Progress S-curves (output)
As might be expected, the foregoing factors have a considerable impact on total
production especially as represented by the more familiar output or progress
A complete determination of the project status and projections to final completion
for management action can perhaps best be tracked by an integrated cost/schedule
system or technique known as "Earned Value and Performance Measurement"
(Kerzner 1989). The earned value, i.e. the Budgeted Cost of Work Performed (BCWP),
is determined at regular intervals during the course of the project. At the same
time, the Actual Cost of Work Performed (ACWP) is also determined, and both are
compared to the baseline plan which is the Budgeted Cost of Work Scheduled (BCWS).
By presenting these results graphically as S-curves, the variances in cost and
schedule can readily be seen, and by analyzing the results relative to the baseline
plan S-curve, estimates can be made of anticipated variations at completion.
The key elements of the technique are shown in Figure 3.
Figure 3: Earned value and performance measurement
The technique is especially useful on projects involving a large number of
significant activities by different trades and/or under conditions which change
during the course of the work.
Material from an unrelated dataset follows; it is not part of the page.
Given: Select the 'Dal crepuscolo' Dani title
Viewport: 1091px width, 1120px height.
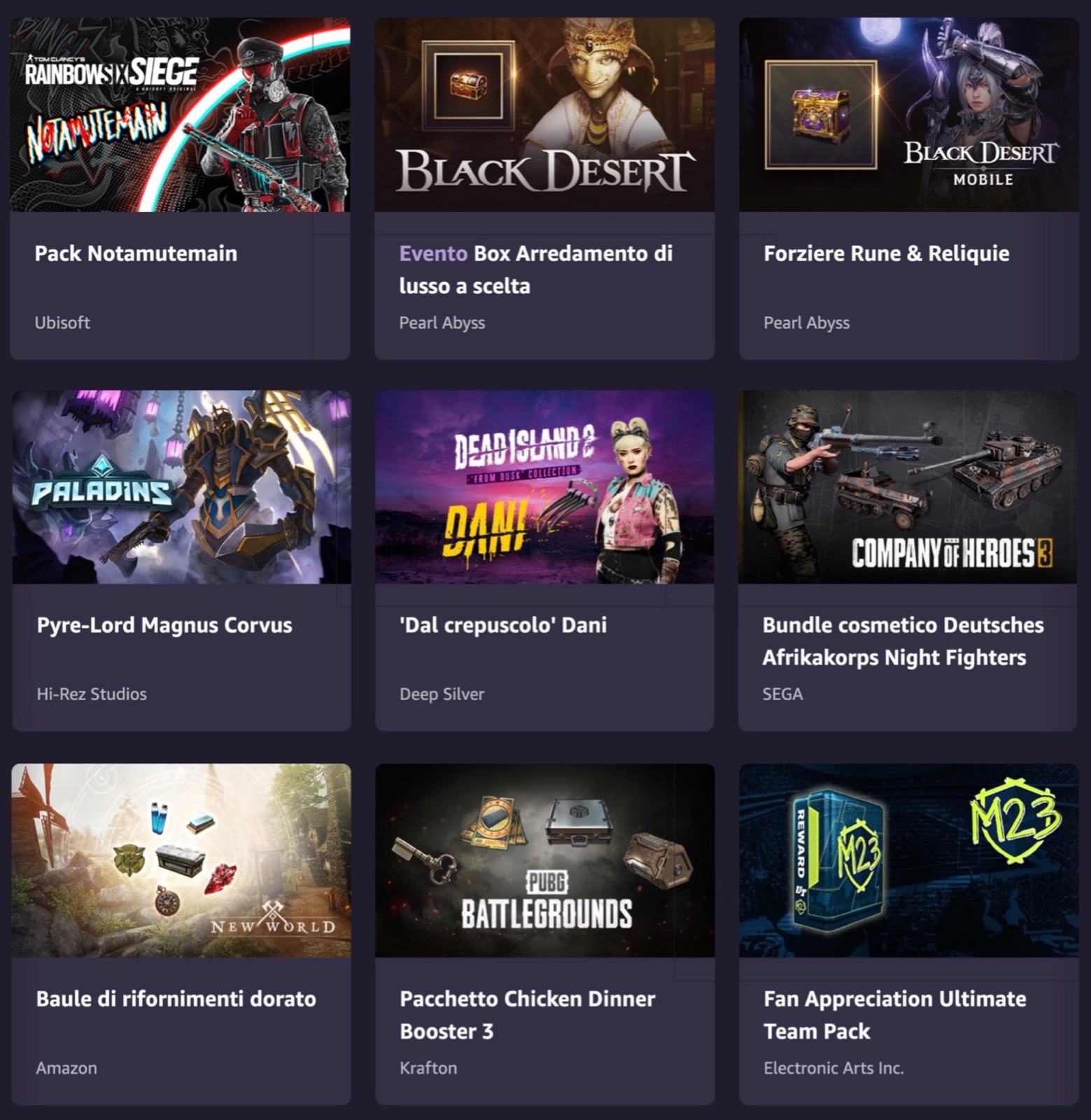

There are, however, several weaknesses in the
approach (Meredith 1985). Cost data must be collected which reflects the actual
progress of the work, work in progress must be measurable and it must be measured.
Consequently, this form of tracking requires significant additional effort or
qualified dedicated staff to collect reasonably reliable data. This is particularly
true where large purchases of off-site equipment may involve staged payment assessments.
Since the results are at best estimates of work-in-hand and the final results
are estimated projections, the technique is not usually considered worth the
effort on most projects. The exceptions are large complex projects, or projects
on which this approach is required under the terms of the contract. When the
technique is adopted, an essential element in its successful use is a realistically
shaped baseline plan S-curve.
A better strategy for tracking progress is to identify the major critical activities
on site that are measurable and plot those S-curves as surrogates for the whole
job or stages of the job. Figure 4 shows three S-curves
illustrating different major activities. To facilitate comparison they are shown
plotted as percent progress against percent time.
Figure 4: Three examples of progress S-curves
Curve (a) shows progress on a 5560 pipe pile driving contract lasting 137 working
days. Curve (b) shows the cumulative progress on a 180,000 cu. yd. bulk excavation
contract lasting 15 weeks. Notice the progressive addition of plant as the work
opens up in the beginning, and the subsequent removal of plant as the availability
of work runs out towards the end. Curve (c) shows progress on a 7-month civil
contract as reflected by the approved monthly measurement progress billings.
Figure 5 shows measured progress on a 42,000 cu. yd. structural
concrete activity of 16-months duration in Ontario, Canada. This curve is interesting
because it clearly shows the slow down in progress over the winter months. The
original data indicates that the virtual cessation of activities due to cold
weather was only two-and-a-half months. However, due to the S-curve effects just
before and after the cold weather cessation, the total impact of this condition
was closer to three-and-a-half months. In the preparation of the original construction
schedule, this situation could have been reasonably foreseen and an appropriate
adjustment made to the "standard" S-curve profile.
Figure 5 - Placing of formed structural concrete.
Total concrete = 31 900 m3; total time = 16.5 months
From the author's personal records of progress tracking.